The Mitotic Exit Network Mob1p-Dbf2p Kinase Complex Localizes to the Nucleus and Regulates Passenger Protein Localization -- Stoepel et al. 16 (12): 5465 Data Supplement - Supplemental Materials -- Molecular Biology of the Cell

The Mitotic Exit Network Mob1p-Dbf2p Kinase Complex Localizes to the Nucleus and Regulates Passenger Protein Localization
Mol. Biol. Cell Stoepel et al. 16: 5465

Supplemental Materials

This article contains the following supporting material:

Supplemental Figures S1-S5 - Supplement Figure S1: Mob1p is required for Cdc14p release from the nucleolus. Cdc14p-GFP localization in late anaphase-arrested mob1-95 cells. Asynchronously growing FLY558 were shifted to non-permissive temperature (34°C) for 2.5 hours and analyzed by differential interference contrast (DIC, left panels) and fluorescence microscopy (right panels). Cdc14p-GFP remains sequestered in the nucleolus in mob1-95 cells.
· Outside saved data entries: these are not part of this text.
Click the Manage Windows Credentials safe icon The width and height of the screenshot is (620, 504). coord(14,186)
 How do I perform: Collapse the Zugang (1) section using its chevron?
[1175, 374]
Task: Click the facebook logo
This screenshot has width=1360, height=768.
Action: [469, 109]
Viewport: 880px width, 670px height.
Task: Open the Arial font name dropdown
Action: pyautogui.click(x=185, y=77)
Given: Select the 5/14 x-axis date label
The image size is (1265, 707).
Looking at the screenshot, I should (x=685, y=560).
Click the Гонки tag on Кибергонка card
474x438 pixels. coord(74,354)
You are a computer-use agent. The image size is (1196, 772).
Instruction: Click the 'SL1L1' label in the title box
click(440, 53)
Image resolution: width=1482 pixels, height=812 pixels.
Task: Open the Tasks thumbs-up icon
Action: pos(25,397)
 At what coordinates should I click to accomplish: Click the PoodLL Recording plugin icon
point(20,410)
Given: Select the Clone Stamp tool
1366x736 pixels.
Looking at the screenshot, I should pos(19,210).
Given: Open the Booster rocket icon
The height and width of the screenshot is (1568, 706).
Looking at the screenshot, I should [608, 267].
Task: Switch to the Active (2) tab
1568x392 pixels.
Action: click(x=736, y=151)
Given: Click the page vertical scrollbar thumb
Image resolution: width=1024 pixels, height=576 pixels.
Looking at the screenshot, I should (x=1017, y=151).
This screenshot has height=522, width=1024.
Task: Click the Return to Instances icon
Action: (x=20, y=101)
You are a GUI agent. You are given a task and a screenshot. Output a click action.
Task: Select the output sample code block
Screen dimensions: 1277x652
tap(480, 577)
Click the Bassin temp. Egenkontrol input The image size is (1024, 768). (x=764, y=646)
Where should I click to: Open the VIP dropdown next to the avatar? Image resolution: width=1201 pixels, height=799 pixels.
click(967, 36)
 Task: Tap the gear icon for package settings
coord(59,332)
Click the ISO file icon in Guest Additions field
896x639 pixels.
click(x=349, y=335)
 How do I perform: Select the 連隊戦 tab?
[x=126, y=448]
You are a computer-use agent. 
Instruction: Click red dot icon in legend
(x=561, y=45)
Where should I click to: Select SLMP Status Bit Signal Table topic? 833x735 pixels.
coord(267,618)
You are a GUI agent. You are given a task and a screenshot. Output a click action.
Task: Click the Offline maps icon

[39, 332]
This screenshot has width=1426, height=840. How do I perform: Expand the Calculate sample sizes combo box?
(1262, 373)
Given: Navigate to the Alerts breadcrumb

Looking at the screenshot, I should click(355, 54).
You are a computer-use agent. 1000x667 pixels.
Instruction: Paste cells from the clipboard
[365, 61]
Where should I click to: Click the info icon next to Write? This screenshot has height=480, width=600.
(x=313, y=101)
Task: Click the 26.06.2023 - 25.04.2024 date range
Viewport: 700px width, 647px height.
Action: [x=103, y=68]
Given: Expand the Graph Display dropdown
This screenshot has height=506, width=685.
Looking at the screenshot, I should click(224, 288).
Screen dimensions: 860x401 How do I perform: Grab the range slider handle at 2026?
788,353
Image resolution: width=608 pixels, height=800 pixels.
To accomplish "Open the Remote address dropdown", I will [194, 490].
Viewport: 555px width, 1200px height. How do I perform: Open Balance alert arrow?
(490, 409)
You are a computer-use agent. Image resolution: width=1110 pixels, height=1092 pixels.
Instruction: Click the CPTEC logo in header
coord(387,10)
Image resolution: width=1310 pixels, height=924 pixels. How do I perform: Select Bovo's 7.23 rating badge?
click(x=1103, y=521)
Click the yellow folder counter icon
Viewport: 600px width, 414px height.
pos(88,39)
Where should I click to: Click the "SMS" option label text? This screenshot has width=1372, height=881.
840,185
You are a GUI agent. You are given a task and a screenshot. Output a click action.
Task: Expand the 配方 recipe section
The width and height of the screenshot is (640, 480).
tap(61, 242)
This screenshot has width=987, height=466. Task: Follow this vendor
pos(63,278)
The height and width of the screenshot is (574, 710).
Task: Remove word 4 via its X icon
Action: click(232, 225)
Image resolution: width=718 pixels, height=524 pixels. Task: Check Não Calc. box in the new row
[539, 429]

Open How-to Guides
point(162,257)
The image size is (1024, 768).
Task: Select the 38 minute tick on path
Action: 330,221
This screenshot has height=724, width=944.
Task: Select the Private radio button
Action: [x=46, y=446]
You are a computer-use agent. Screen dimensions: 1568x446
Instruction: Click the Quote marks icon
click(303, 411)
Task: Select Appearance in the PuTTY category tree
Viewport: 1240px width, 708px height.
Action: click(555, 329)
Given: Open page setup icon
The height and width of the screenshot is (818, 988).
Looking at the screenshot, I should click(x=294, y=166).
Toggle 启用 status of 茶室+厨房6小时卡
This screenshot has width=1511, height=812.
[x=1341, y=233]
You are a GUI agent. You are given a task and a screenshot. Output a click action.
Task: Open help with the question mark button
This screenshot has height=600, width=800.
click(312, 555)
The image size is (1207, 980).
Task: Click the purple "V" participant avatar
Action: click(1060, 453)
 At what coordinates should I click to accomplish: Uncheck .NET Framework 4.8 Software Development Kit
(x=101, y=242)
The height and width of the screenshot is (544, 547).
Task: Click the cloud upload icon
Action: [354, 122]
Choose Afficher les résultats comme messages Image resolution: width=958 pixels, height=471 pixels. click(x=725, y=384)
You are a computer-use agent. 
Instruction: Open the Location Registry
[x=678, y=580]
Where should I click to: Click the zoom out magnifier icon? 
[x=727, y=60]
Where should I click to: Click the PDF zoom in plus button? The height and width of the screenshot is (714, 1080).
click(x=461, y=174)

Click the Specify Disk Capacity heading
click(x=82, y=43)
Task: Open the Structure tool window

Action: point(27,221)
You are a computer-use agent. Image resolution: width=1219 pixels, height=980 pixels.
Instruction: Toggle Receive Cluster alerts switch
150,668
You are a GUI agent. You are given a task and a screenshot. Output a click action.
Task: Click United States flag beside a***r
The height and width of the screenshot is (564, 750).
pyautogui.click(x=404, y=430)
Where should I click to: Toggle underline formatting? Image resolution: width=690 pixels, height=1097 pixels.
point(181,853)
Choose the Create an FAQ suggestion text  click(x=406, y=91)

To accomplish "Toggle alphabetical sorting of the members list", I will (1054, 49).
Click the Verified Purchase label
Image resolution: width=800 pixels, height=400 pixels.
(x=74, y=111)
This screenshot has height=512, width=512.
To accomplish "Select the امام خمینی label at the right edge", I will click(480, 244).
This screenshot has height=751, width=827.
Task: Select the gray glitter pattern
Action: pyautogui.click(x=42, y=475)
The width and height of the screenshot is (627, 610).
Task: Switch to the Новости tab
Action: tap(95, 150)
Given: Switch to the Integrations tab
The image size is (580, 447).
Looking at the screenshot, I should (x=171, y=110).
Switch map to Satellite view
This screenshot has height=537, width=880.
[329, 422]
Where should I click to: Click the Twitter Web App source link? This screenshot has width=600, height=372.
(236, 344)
Similar results were obtained with mob1-77 cells (data not shown).
Supplement Figure S2: Truncated Mob1p localizes to the anaphase spindle. Asynchronously growing haploid GFPMob1Δ132 Nic96-RFP cells (FLY2055) were analyzed by fluorescence microscopy. Mob1p was detectable on an axial structure that is distinct from the nucleoplasmic bridge within anaphase cells.
Supplement Figure S3: Mob1Δ78 colocalizes with kinetochore proteins. Asynchronously growing cells expressing truncated Mob1Δ78-YFP and Slk19p-CFP (FLY2076) were analyzed by fluorescence microscopy. Mob1Δ78-YFP shows a partial co-localization with Slk19p-CFP during anaphase (see arrowheads).
Supplement Figure S4: The chromosome passenger proteins, Ipl1p, Sli15p and Bir1p are not maintained on spindle midzones in mob1-77 cells. mob1-77 cells were blocked and released in metaphase using NDZ, as described in the text. Upon release from NDZ, the percentage of cells that lacked Ipl1p-GFP, Bir1p-GFP and Sli15p-GFP on the spindle midzone were scored over time (minutes). T=0 corresponds to the time when cell were released from the metaphase block.
Supplement Figure S5: Truncated Mob1p localizes to nuclei independently of Ipl1p and Mps1p. A) Localization of GFP-Mob1Δ78 and GFP-Mob1Δ132 in conditional ipl1-321 cells. Asynchronously growing cells were shifted to restrictive temperature (37°C) for 2-3 hours. Truncated GFP-Mob1 was expressed in ipl1-321 (SBY322) via low copy plasmids (pRS314-GFP-Mob1Δ78, pRS314-GFP-Mob1Δ132). B) GFP-Mob1Δ78 localizes to nuclei and SPBs (arrowheads) conditional mps1-1 cells. Asynchronously growing cells (were synchronized in G1 and released to restrictive temperature (37°C) for 2-3 hours. GFP-Mob1Δ78 was expressed in mps1-1 cells (FLY060) via low copy plasmids (pRS314-GFP-Mob1Δ78). Similar results were obtained for GFP-Mob1Δ132 (data not shown)
Supplemental Movie 1 - Wild type GFP-Mob1 localizes to the nucleus during anaphase Time-lapse movies of merged optical sections of three mitotic GFP-Mob1 cells (FLY331). Note the brief appearance of nuclear fluorescence near the SPBs of the middle cell. 6 x 0.2 um optical sections of GFP-Mob1 cells were captured every 3 minutes and merged to a single plane. The merged images for each timepoint were contrast enhanced and presented as a Quicktime movie.
Supplemental Movie 2 - GFP- Mob1Δ78 time-lapse Time-lapse movie of anaphase GFP-Mob1Δ78 cells (FLY1874). Note the recruitment of Mob1Δ78 to the SPBs during early anaphase (left cell).
Supplemental Movie 3 - GFP-Mob1Δ132 time-lapse Time-lapse movie of anaphase GFP-Mob1Δ132 cell (FLY1875).
Supplemental Movie 4 - GFP-Mob1Δ132 time-lapse Time-lapse movie of late anaphase GFP-Mob1Δ132 cell (left). The cell on the right may be checkpoint-arrested in metaphase.